Читаем Клише участи полностью

– Ну, как же! «Земля в иллюминаторе, земля в иллюминаторе…» . Ты этого своего однокурсника имеешь в виду? Что же касается женоненавистничества… Надо же, не запнулся. Но ты заставила меня вспомнить мою бабку. Когда у нас на пятом курсе началась гинекология, она сказала мне с грустью : «Теперь, когда ты с этим познакомился, ты разочаруешься в женщинах».

– У тебя была мудрая бабушка. Или он еще жива? Прости я не знаю, – сказала она, осторожно покачивая коляску и подчеркнуто в сторону выпуская сигаретный дым.

– Нет. Но, вообще, я ее плохо знал. Меня воспитывал дед. На всех детских фотографиях я запечатлен только с ним, и ни разу с ней. Впрочем, не только с ним…

– Чему ты усмехнулся?

– Мы жили на углу Чайковской и Фонтанки, под боком с Летним садом и дед, естественно, часто водил меня туда. Есть снимок, где я стою рядом с одной из мраморных скульптур – такой классический пай-мальчик, в коротких штанишках, с коротко остриженной челкой…

– Ну и что? В каждой ленинградской семье есть такие фотографии. Черно-белые.

– Конечно. Но недавно я вгляделся в надпись на табличке у статуи. Из всего сонма скульптур Летнего сада я оказался заснятым рядом с аллегорической фигурой сладострастия. Уверен, что фон был выбран не нарочно, но, значит, так было угодно провидению.

– Забавно. Взгляни на часы.

– Четверть пятого.

У них еще оставалось полчаса… Сидя в пол-оборота к ней, он откинулся на спинку скамьи. Ни слова не было сказано из того, что хотелось сказать. Он откровенно любовался ею, тем, как меняется освещение ее лица, повернутого к нему в профиль – дрожащие на ветру листья всякий раз иначе пропускали солнечный свет, и теплое веянье ветра приносило успокоение в его душу. Он видел, что она становится беззащитной под его взглядом, и не потому, что ей просто нравилось, как он на нее смотрит – к обожающим взорам мужиков она , видимо, привыкла, но сейчас какое-то едва уловимое смятенье мешало ей. Когда она обернулась к нему, чтобы прервать это его очередное молчаливое признание в любви, он испугался открытой и внезапной отповеди глаз «Ну, и что дальше? Ты же понимаешь, что это невозможно».
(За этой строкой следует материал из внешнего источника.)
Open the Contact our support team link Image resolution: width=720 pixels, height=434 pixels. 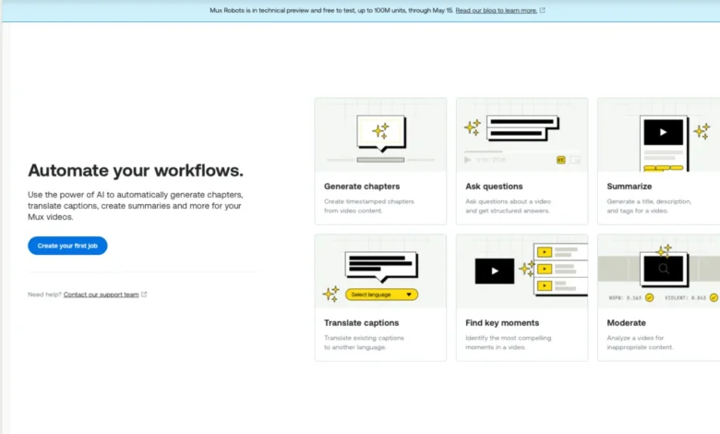(x=102, y=295)
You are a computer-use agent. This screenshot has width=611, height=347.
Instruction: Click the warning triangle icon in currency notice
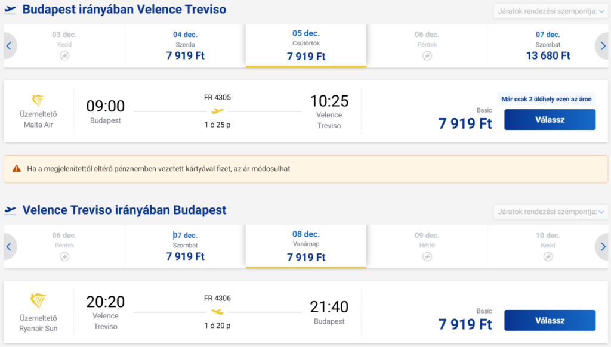[x=16, y=169]
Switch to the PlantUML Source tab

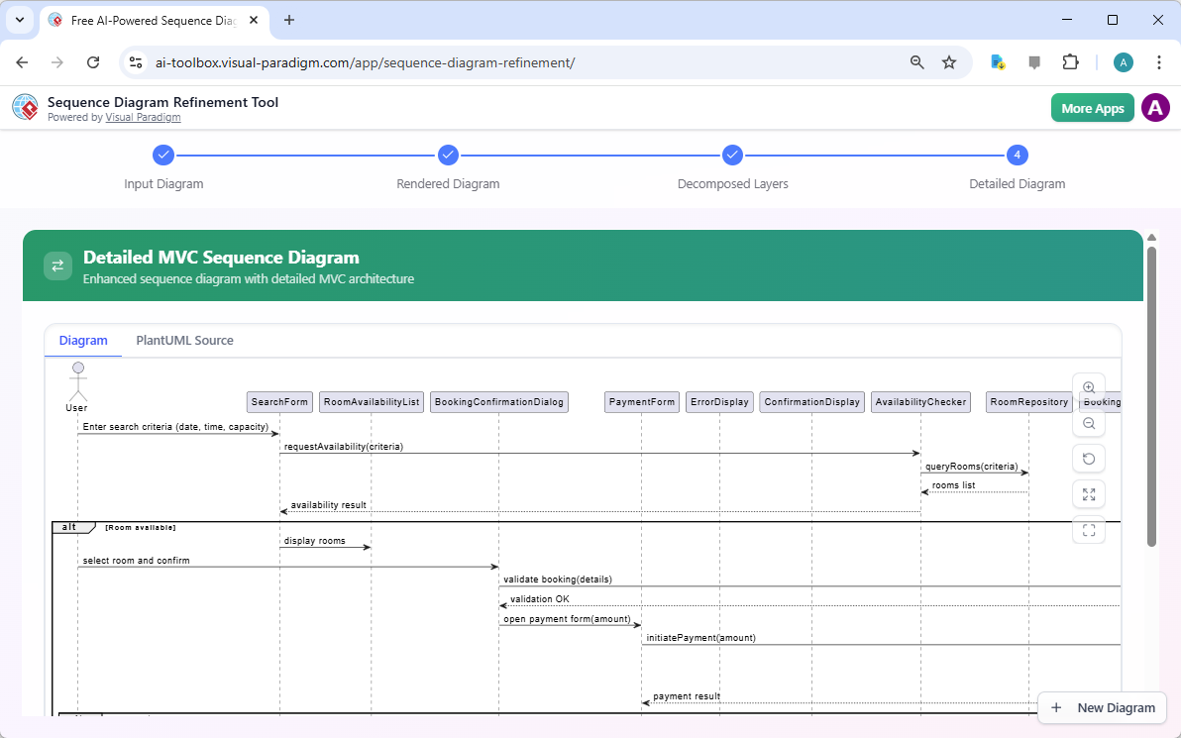(x=184, y=340)
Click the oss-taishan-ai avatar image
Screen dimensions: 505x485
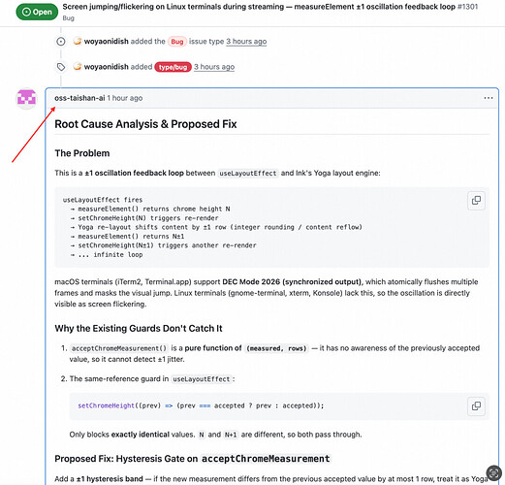coord(26,98)
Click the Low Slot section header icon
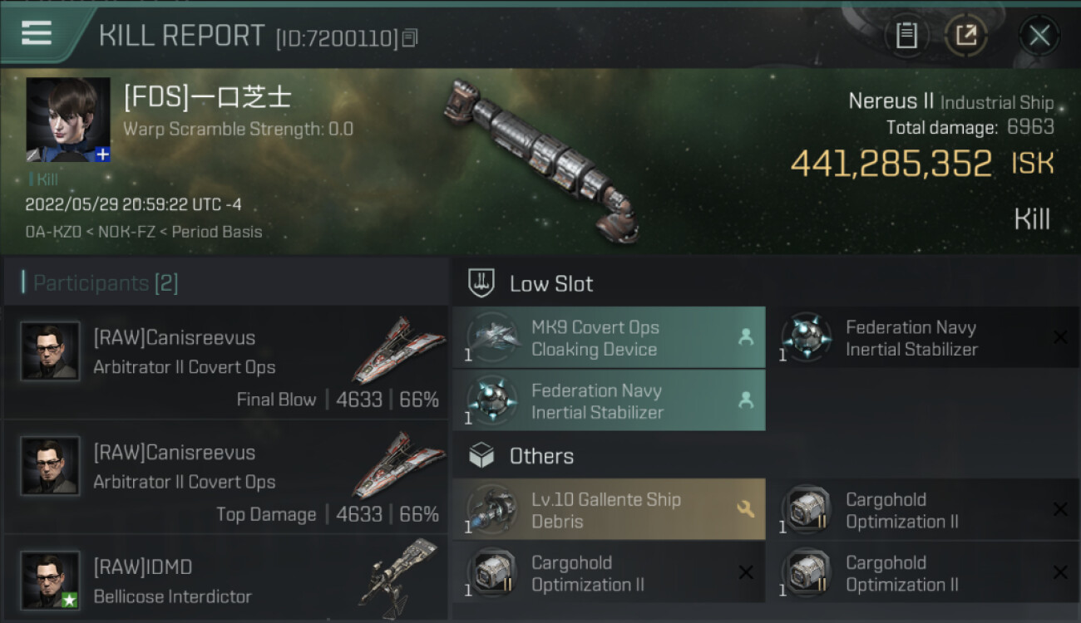1081x623 pixels. click(481, 283)
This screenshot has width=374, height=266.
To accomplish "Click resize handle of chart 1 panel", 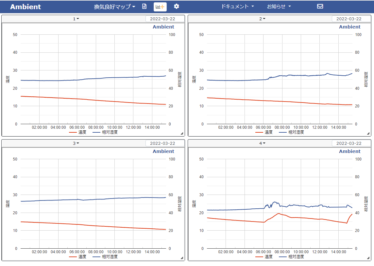I will tap(182, 133).
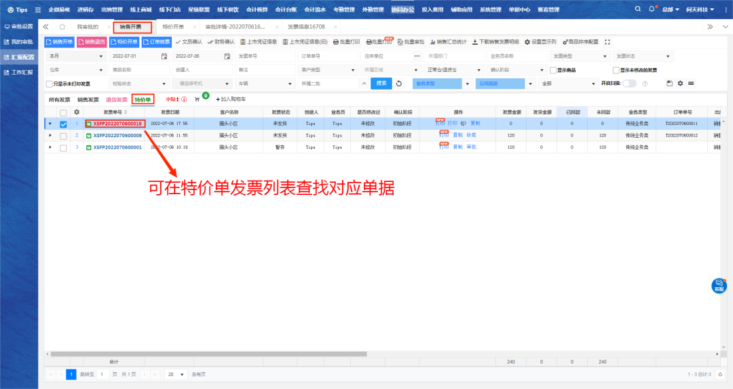Switch to the 退货发票 tab
The width and height of the screenshot is (733, 389).
117,100
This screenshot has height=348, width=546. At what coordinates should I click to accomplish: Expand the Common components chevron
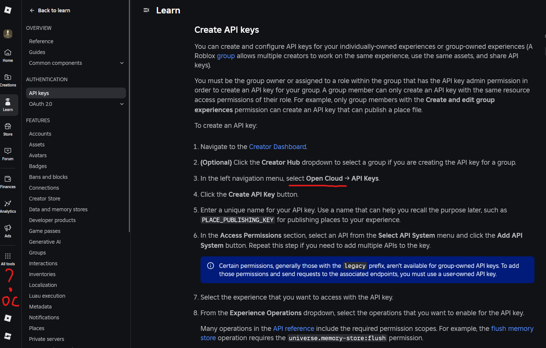[122, 63]
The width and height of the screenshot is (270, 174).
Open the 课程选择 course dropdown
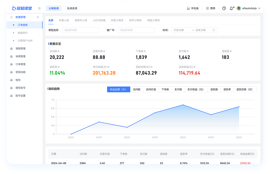coord(80,30)
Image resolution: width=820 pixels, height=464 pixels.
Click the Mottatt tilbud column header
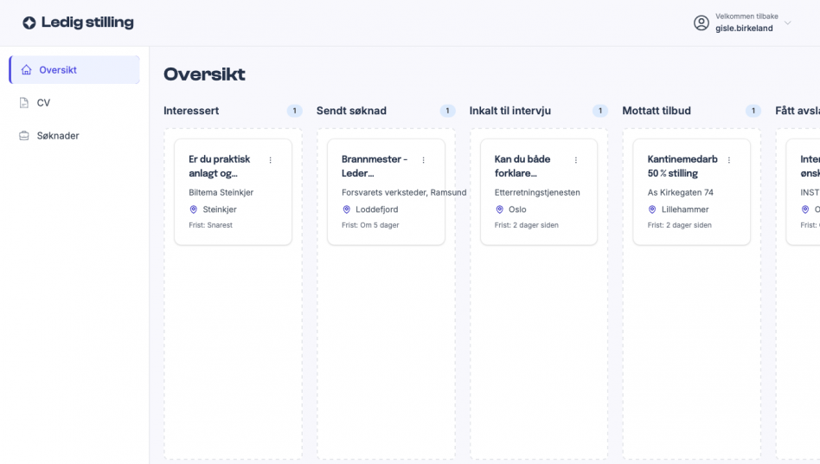click(x=657, y=111)
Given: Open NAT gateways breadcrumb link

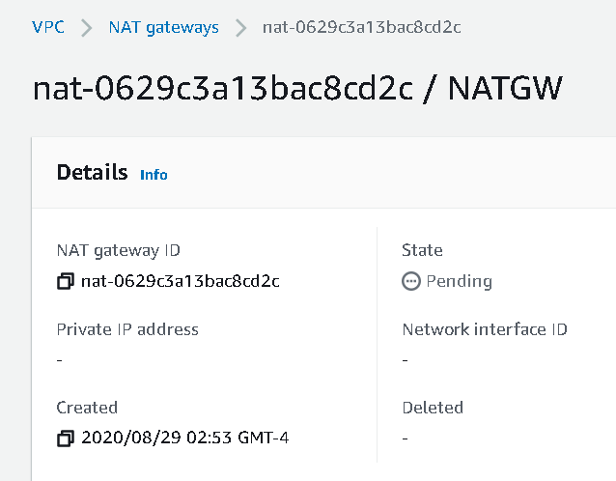Looking at the screenshot, I should [163, 27].
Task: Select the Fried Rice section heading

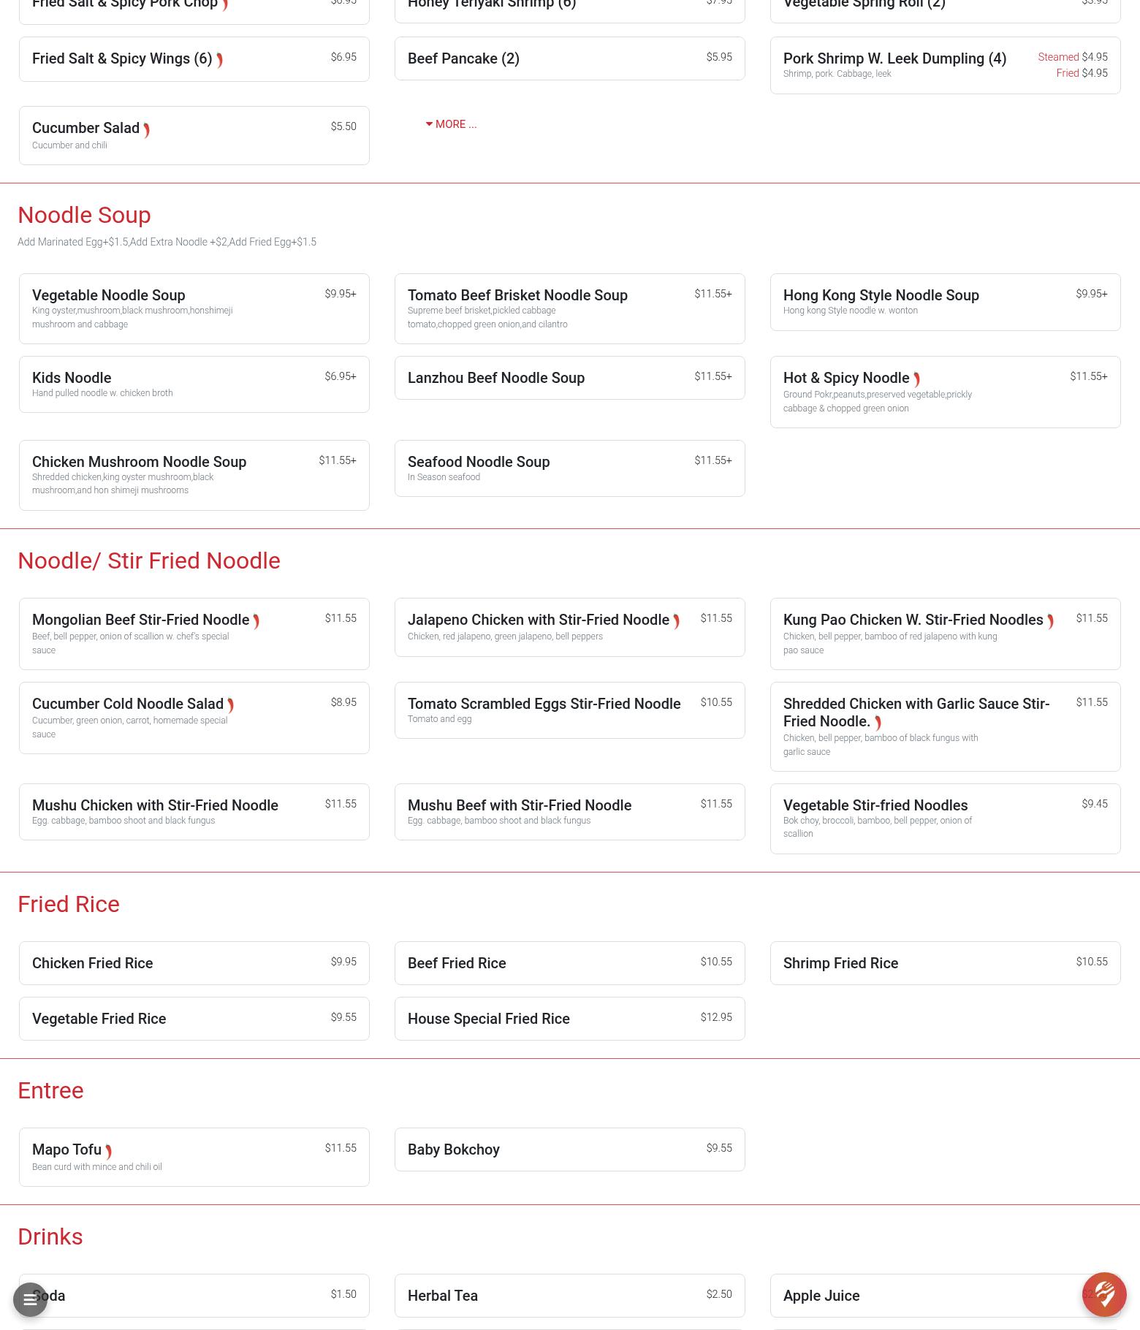Action: 69,904
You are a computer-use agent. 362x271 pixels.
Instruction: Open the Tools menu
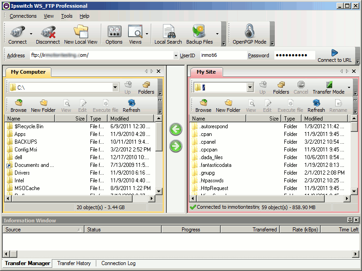[x=67, y=16]
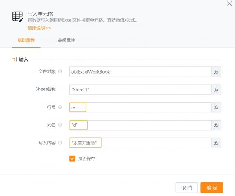Click the 文件对象 input with objExcelWorkBook
Screen dimensions: 235x196
coord(140,72)
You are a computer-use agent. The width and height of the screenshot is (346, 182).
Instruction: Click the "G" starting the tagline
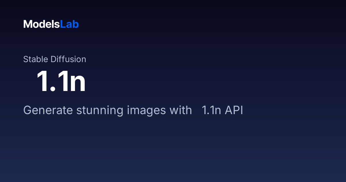[27, 111]
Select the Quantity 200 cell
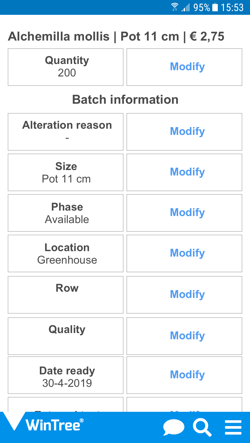 pyautogui.click(x=66, y=67)
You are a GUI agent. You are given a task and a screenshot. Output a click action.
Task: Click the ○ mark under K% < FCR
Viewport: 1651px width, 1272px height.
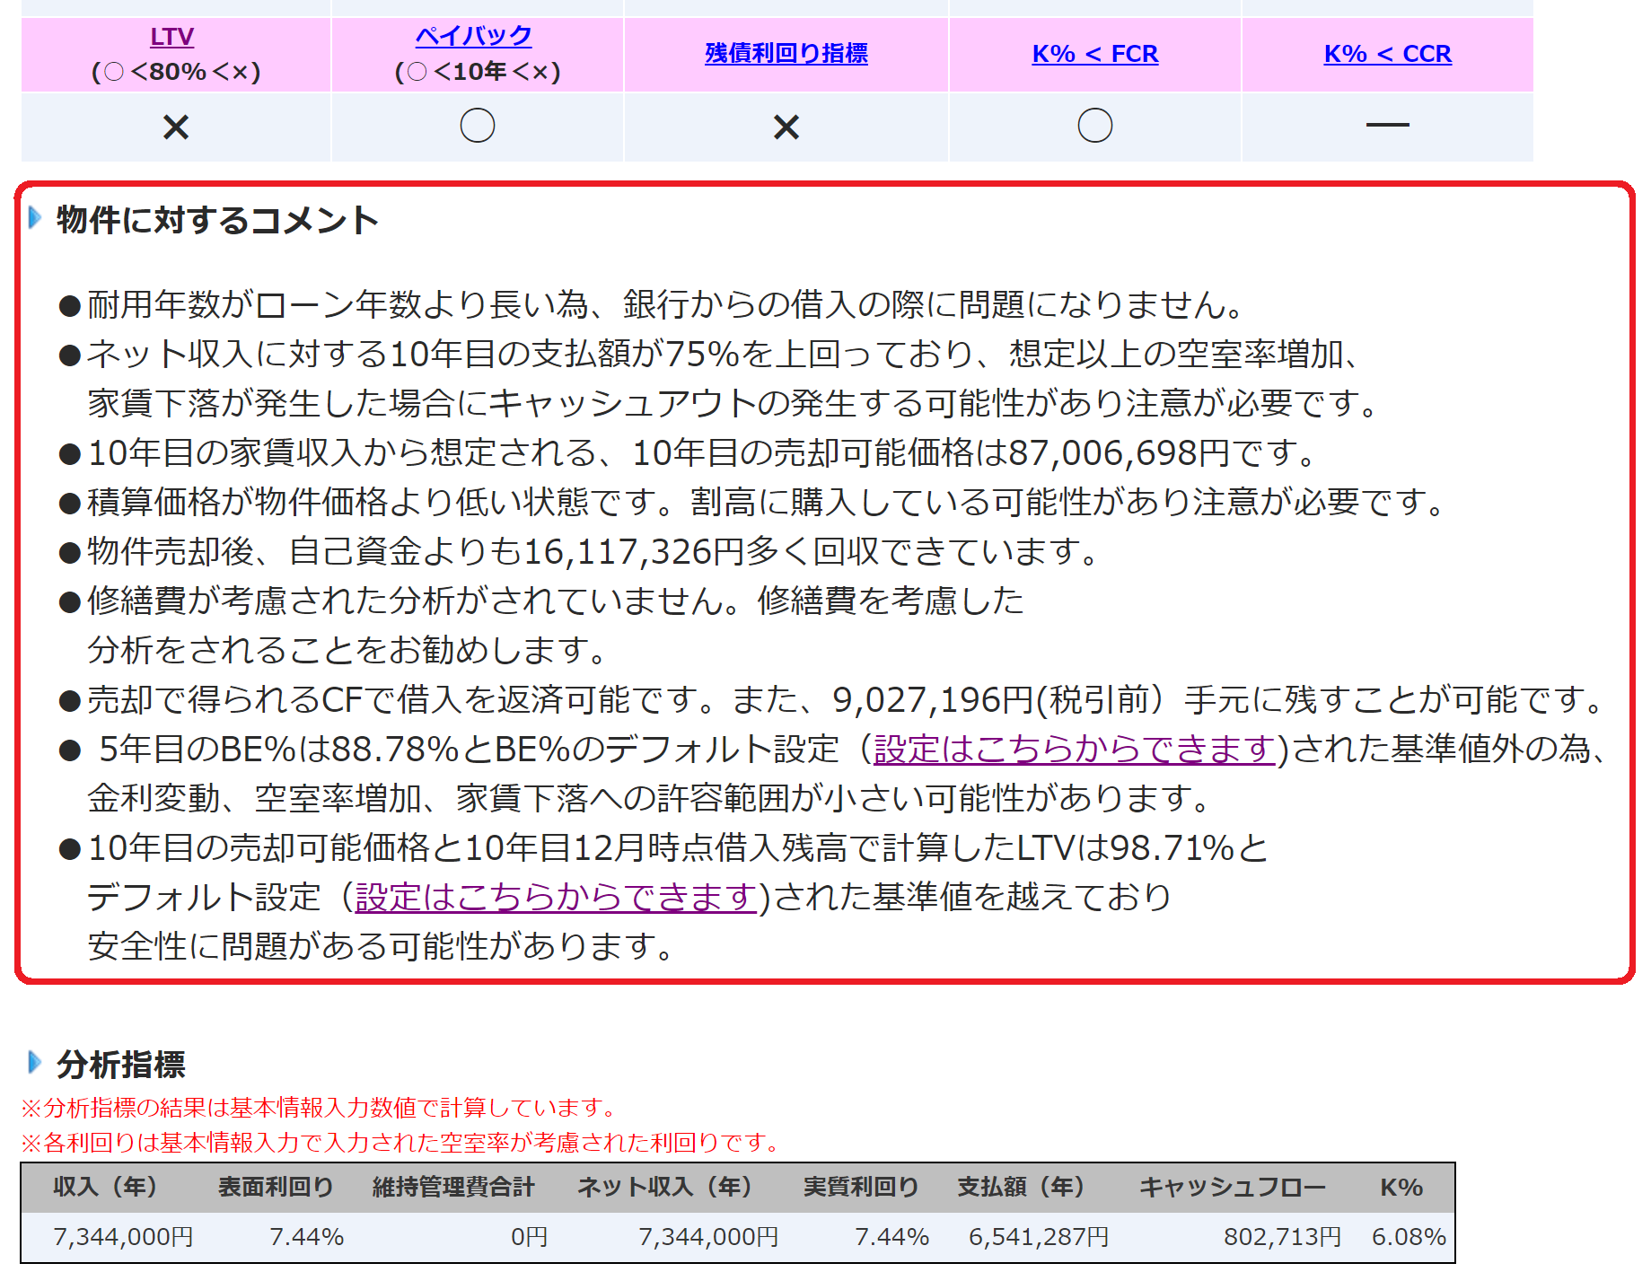(x=1094, y=126)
-Что ты читаешь? – он заметил, лежащую в коляске поверх детского одеяла, книгу.

– Чехов.

– Можно взглянуть?

Пьесы. Он стал листать… «Невозможно. Кажется, это и впрямь невозможно. Скажи она это вслух, было бы легче – тогда еще могли бы обсуждаться варианты… С другой стороны – он ей не безразличен, раз она была вынуждена так посмотреть на него. Этот ее взгляд касался не только его, но и ее тоже, он касался их обоих – вот, что она хотела сказать своим взглядом. И разве в ее глазах не было грусти? Ты ведь разглядел эту грусть в ее взгляде и именно это поразило тебя больше всего».

– Ты читать сюда пришел?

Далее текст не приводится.